Describing search text by means of a regular expression
A regular expression defines possible combinations of characters. If you use a regular expression, the hypothesis must meets its conditions. This method is usually used on good quality documents which are recognized without errors. To enter a regular expression, select the Regular expression option and enter the expression in the field next to it. You can also click theRegular expression alphabet
Regular expression alphabet
Name in the list | Symbol in the field | Example |
Any character | * | “k”*“t” – allows ‘kit’, ‘kat’, etc. |
Letter | C | C”at” – allows cat, bat, Rat, mat, etc. |
Upper case letter | A | A”at” – allows Cat, Bat, Rat, Mat, etc.. |
Lower case letter | a | a”at” – allows car, bat, rat, mat, etc. |
Letter or digit | Х | X – allows any single letter or digit. |
Digit | N | N”th” allows 5th, 4th, 6th, etc. |
String | "" | "cat” |
Or | | | “dr”(“i”|“u”)“nk” – allows “drink” or “drunk”. |
Character from the set | [] | [hm]“at” – allows ‘hat’ or ‘mat’. |
Character not from the set | [^] | [^b]“at” – allows ‘cat’, ‘mat’, ‘rat’, but does not allow bat. |
Any number of repeats (applies to the expression or sub-expression to the left) | {-} | [AB74]{-} – allows any combination of A, B, 7, 4 of any length. |
Number of repeats is n | {n} | N{2}“th” allows 25th, 84th, 11th, etc. |
n to m repeats | {n-m} | N{1-3}“th” allows 5th, 84th, 111th, etc. |
0 to n repeats | {-n} | N{-2}“th” allows th, 84th, 4th, etc. |
n or more repeats | {n-} | N{2-}“th” allows 25th, 834th, 311th, 34576th, etc. |
Subexpression | () |
Describing search text by means of an alphabet
An alphabet lists characters that may occur in the search text. This methods is used whenever the character string cannot be described by means of a regular expression or there are too many errors in the recognized text as a result of poor image quality. You can specify several alphabets for a Character String element. If the format of the text is unknown, no alphabets are specified. In this case the program will consider all possible characters when looking for the object corresponding to the element. To describe search text by means of an alphabet:- Select a hypotheses generation mode. To use the characters in the search area to generate all the possible hypotheses, including intersecting and embedded hypotheses, select Allow embedded hypotheses. To generate hypotheses of maximum length, clear Allow embedded hypotheses.

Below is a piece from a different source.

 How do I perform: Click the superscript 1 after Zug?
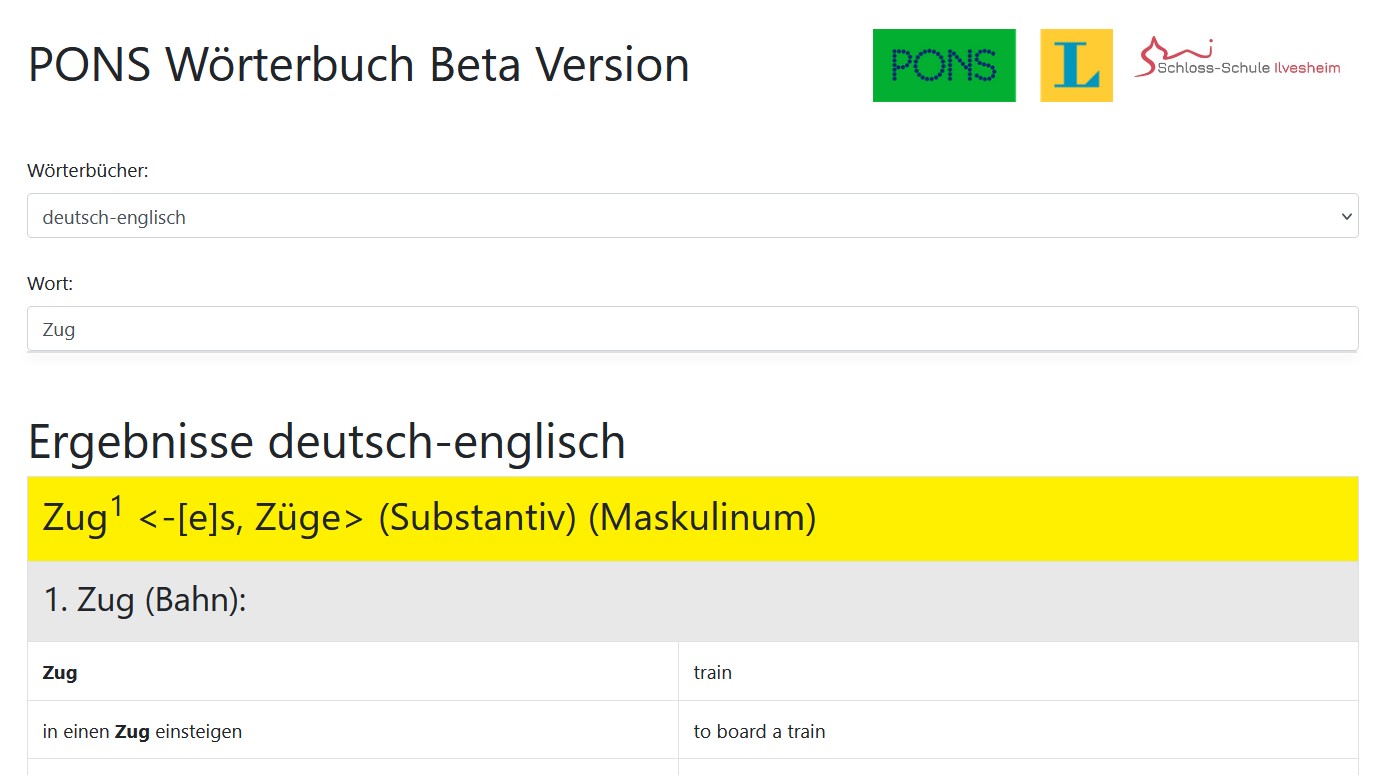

- Create one or more alphabets.
- Click Add… 2. In the Add New Alphabet dialog box, select the required code page from the Code page list, 3. In the Character map, select the characters which occur in the search text. The selected characters and their number are displayed in the Selected on screen/selected in all field. 4. In the Percentage of alphabet characters field, specify the required percentage of alphabet characters in the search text.

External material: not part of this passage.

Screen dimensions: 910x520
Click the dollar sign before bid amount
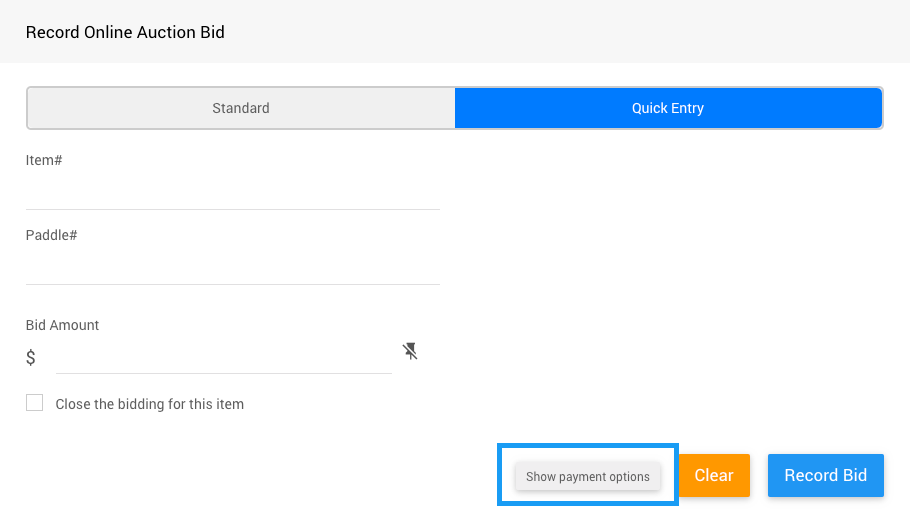[x=31, y=357]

- In the Percentage of non-alphabet characters field, specify the allowed percentage of characters which do not belong to any of the alphabets.
- Select Whole words only if you wish to find whole words only.
- Use the Detect words by interword space option to specify how lines should be divided into words. Disable this option to detect words automatically. Enabling this option will divide a line into words whenever the space between neighboring characters is greater than or equal to the value entered in Min interword space.
Note. In the case of automatic word detection, word ends are detected based on spaces or other symbols that separate words (e.g. ” , ”, ” ; ”, ” / ”, ” ? ” - the exact set of symbols depends on the selected pre-recognition language), or based on other attributes. To make sure that the program correctly divides lines into words, review the text objects on the test images (View → Images → Objects → Recognized Words). - In the Word count fields, specify the number of words in the character string. The number of words is specified by means of a fuzzy interval. The default interval is {-1,-1,INF,INF} (i.e. the program looks for hypotheses containing any number of words).
- In the Max space length field, specify the maximum length of the space inside the object. Measured in the user-defined units of measurement. You can estimates the length of the space by looking at the coordinates of the neighboring objects. Rest the mouse cursor on a neighboring objects to display its coordinates in the status bar. When looking for a text, characters will be added to the character string until the distance between neighboring elements exceeds Max space length.
- In the Character count field, specify the length of the character string (i.e. the number of characters in the string). The number of characters is specified by means of a fuzzy interval and assesses the quality of the hypothesis based on its length.
Use the
button to specify fuzzy intervals in a separate window that visualizes fuzzy intervals for your convenience.